→ Supplied text
↓

Really? Then my brain must have taken some battering.

United Nations Geneva

The United Nations in Geneva: most staff speak several languages and many learned them when they were children.

I was born in Paris of a French mother so of course spoke French with her. My father was Turkish and that’s what he and I spoke. I grew up in Madrid so I inevitably learned Spanish. (I didn’t even touch English until well into school and didn’t speak it fluently for years.)

All those languages must have caused my little brain untold damage.

In Spain I attended a Spanish school rather than an international one. No comprendes? No importa. I worked on my elementary arithmetic problems with a small dictionary: Peter has two apples, Paul has four, how many do they have together?

As I grew up I faced more language challenges. We moved to Iran for a year so I learned – Russian. We lived next to the Russian ambassador’s home and his children were my age and became my best friends. By 10 I’d become a linguistic sponge and languages became interchangeable. I knew they were different – but not that different.

I taught myself to read (only read phonetically, mind you) Arabic when I lived in Algeria in my early 20s. The government eliminated all French from road signs and I needed to read Arabic just to find my way around. When I was based in Bangkok as a foreign correspondent I learned enough Thai – my first tonal language – to get by comfortably and talk about food and films if not politics.

↑

→ Task description
List every language the writer of the essay about growing up with several languages reports speaking, learning, or learning to read. Rely only on the essay about growing up with several languages.

→ Record extracts

↓

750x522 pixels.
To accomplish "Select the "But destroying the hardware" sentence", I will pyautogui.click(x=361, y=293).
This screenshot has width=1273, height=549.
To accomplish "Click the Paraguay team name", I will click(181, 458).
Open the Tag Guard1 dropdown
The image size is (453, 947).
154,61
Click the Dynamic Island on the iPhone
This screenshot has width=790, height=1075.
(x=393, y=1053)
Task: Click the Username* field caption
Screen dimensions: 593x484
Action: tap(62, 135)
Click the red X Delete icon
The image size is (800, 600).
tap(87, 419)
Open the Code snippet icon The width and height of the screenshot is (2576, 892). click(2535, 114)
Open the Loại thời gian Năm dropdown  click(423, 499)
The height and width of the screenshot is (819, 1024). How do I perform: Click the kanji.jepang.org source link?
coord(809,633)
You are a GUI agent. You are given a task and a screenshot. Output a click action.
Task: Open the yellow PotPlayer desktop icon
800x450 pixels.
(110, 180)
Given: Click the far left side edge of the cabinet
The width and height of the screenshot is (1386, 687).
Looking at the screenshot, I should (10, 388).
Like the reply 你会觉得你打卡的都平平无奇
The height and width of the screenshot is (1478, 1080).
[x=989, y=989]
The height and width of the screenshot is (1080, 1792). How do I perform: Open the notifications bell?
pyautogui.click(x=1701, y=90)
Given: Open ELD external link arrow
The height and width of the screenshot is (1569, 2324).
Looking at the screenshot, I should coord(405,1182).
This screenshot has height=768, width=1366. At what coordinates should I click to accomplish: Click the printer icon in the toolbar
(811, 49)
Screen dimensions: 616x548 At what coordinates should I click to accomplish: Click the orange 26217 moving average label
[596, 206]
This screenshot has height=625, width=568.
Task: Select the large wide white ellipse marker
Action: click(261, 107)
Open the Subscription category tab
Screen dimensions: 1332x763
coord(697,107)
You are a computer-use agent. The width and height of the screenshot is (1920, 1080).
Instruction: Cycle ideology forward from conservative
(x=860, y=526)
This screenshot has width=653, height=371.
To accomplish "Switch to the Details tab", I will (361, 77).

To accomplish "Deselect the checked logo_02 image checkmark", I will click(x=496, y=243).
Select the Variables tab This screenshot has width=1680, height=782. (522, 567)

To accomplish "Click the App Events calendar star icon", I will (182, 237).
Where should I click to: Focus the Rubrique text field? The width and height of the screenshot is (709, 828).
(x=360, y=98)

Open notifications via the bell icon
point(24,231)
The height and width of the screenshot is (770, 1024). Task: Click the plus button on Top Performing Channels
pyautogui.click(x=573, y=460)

↑

→ Answer for the task
French, Turkish, Spanish, English, Russian, Arabic, Thai